HuggingFace Activation Datasets¶
Activation extraction is the expensive part of the probe workflow — a single forward pass through a large model can take seconds, and you may need thousands of prompts. Activation datasets let you extract once, publish to HuggingFace, and let anyone train probes without loading the model locally.
Requires pip install lmprobe[hub].
Overview¶
The workflow has three stages:
1. Extract → 2. Publish → 3. Train (no model needed)
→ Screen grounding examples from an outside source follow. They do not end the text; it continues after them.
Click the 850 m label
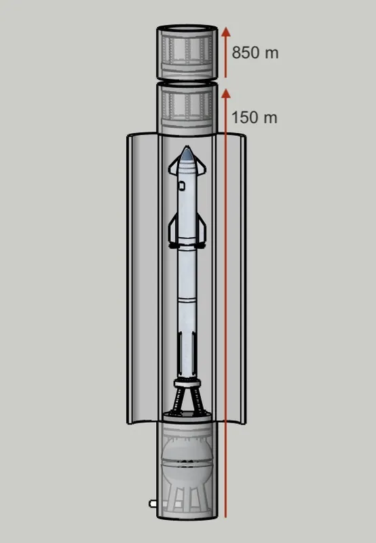pyautogui.click(x=255, y=52)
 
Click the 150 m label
pyautogui.click(x=255, y=118)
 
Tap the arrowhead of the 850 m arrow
pyautogui.click(x=226, y=32)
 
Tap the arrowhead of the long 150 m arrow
pyautogui.click(x=226, y=93)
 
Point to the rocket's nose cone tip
pyautogui.click(x=187, y=147)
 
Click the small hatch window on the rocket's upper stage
pyautogui.click(x=182, y=186)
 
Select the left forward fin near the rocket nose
pyautogui.click(x=174, y=167)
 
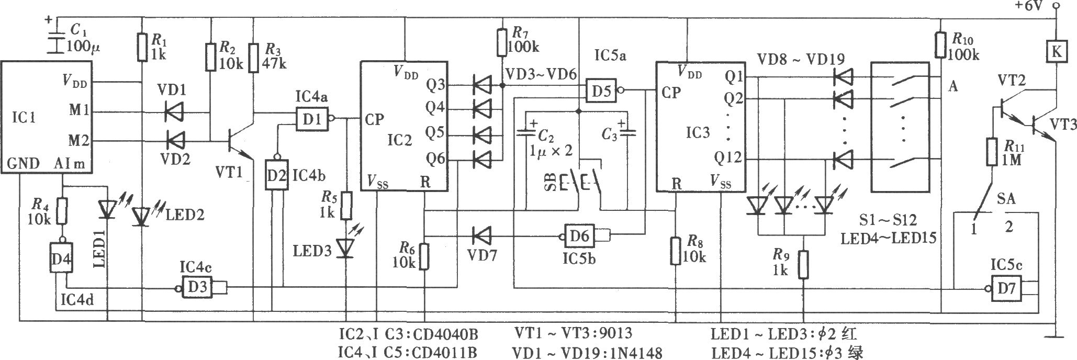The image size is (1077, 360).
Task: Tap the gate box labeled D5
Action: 601,91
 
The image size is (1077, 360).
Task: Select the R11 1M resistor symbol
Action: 991,152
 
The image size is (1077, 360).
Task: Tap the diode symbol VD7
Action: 480,235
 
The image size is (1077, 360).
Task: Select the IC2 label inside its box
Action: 400,140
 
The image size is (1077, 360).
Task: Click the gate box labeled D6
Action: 579,235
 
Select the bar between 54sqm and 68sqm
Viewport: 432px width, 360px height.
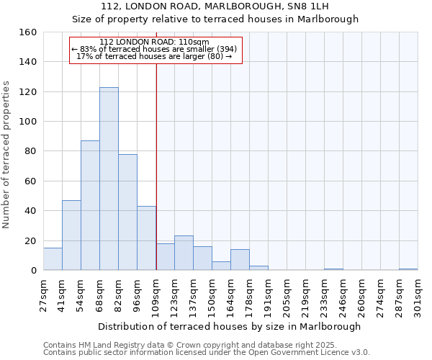point(90,205)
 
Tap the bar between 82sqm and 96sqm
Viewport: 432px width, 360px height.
point(127,212)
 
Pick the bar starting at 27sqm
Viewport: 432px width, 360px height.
point(53,259)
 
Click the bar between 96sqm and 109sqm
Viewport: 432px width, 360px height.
point(146,238)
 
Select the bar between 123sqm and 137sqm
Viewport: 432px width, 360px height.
point(184,253)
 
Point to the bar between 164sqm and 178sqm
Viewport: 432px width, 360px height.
point(240,260)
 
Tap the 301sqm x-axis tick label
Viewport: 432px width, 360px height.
point(418,297)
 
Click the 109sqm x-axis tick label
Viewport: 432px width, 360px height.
point(156,297)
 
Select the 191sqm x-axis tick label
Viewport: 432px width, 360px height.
point(268,297)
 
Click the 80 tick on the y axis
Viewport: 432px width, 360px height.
point(30,151)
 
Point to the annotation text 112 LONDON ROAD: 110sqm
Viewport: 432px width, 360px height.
point(154,42)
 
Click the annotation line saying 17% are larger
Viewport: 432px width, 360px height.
point(154,56)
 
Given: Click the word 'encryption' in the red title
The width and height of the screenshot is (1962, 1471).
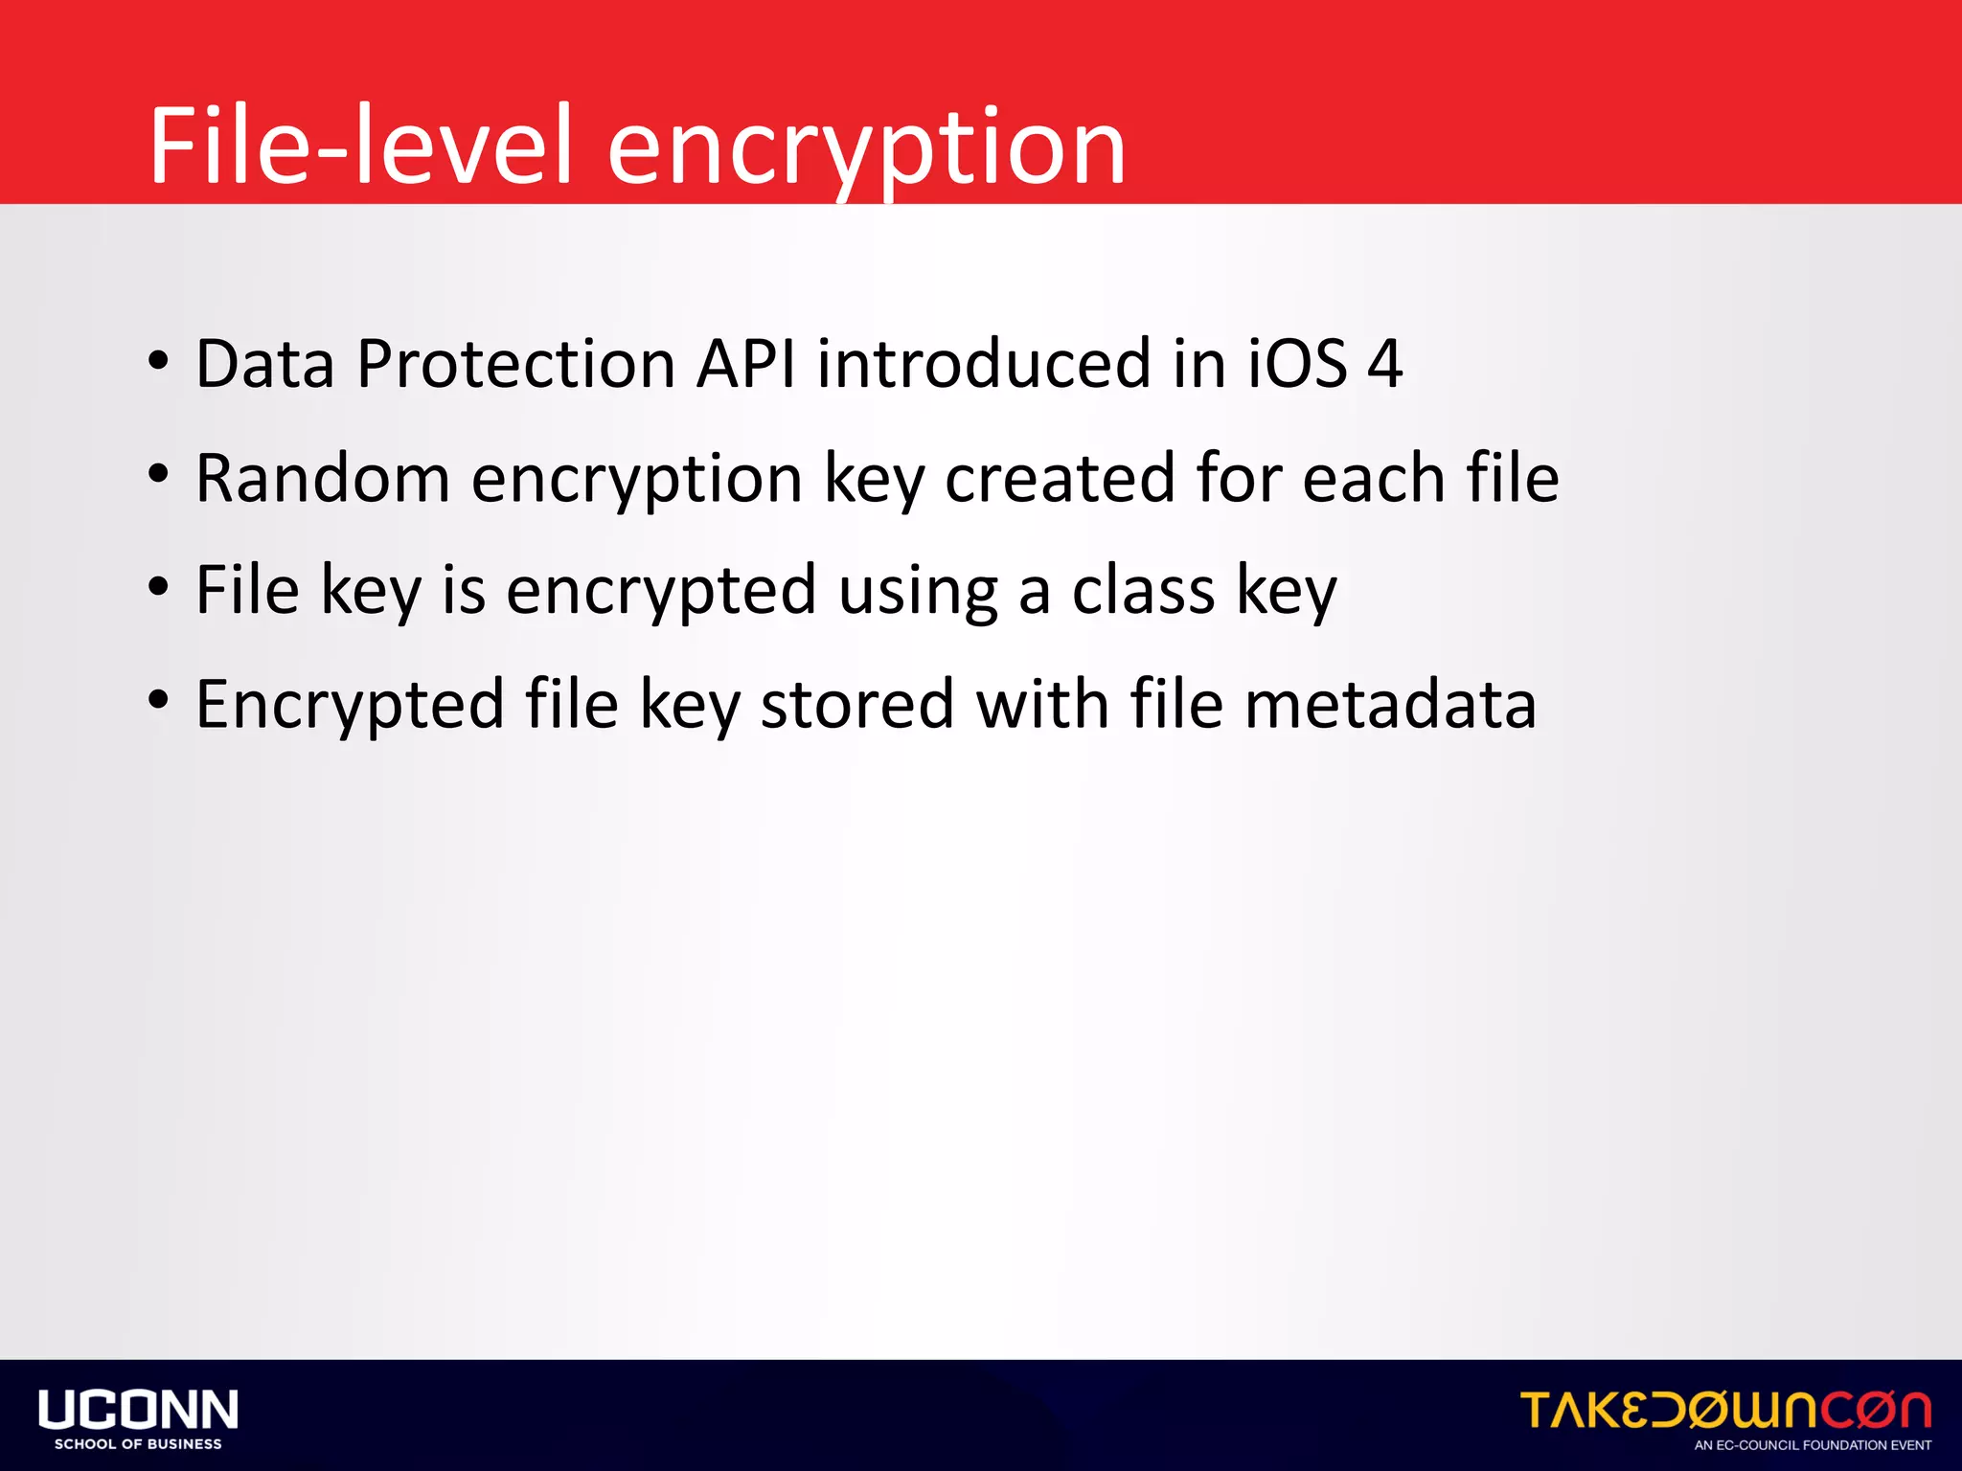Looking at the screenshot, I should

UnifiedCache push_dataset load_activations
locally to HF Hub + fit_from_activations
Stage 1: Extract activations efficiently¶
Use UnifiedCache to extract activations in a single forward pass. The key option is cache_pooled=True (the default), which pools before caching and reduces disk usage by roughly 100× — storing (hidden_dim,) per prompt instead of (seq_len, hidden_dim).
from lmprobe import UnifiedCache
cache = UnifiedCache(
model="meta-llama/Llama-3.1-8B-Instruct",
layers="all", # extract every layer
cache_pooled=True, # ~100x disk savings (default)
pooling="last_token", # pooling strategy — must match your probe later
compute_perplexity=True, # also cache perplexity features (cheap, often useful)
device="auto",
batch_size=8,
)
stats = cache.warmup(all_prompts)
print(stats)
# WarmupStats(total=500, activations=0 cached + 500 extracted,
# perplexity=0 cached + 500 extracted, time=142.3s)
Committing to a pooling strategy
When cache_pooled=True, pooling is applied before saving. Once cached, the pooling strategy is fixed — you can't re-pool with a different strategy without re-extracting. Choose carefully.
Set cache_pooled=False only if you need to experiment with multiple pooling strategies on the same data.
Caching logits¶
Optionally cache top-k logits for downstream analysis:
cache = UnifiedCache(
model="meta-llama/Llama-3.1-8B-Instruct",
layers="all",
cache_logits=True,
logit_top_k=50, # store top 50 token probabilities per position
logit_positions="last", # "last" or "all" token positions
)
Remote extraction for large models¶
Combine UnifiedCache with nnsight for models too large to run locally:
cache = UnifiedCache(
model="meta-llama/Llama-3.1-70B-Instruct",
layers="all",
backend="nnsight",
remote=True, # requires NDIF_API_KEY, US-based access
batch_size=4, # smaller batches for remote
)
stats = cache.warmup(all_prompts)
Stage 2: Push to HuggingFace¶
Once activations are in the local cache, push them to a HuggingFace Dataset repo. The dataset stores a Parquet index (prompt metadata) and safetensors shards (tensor data).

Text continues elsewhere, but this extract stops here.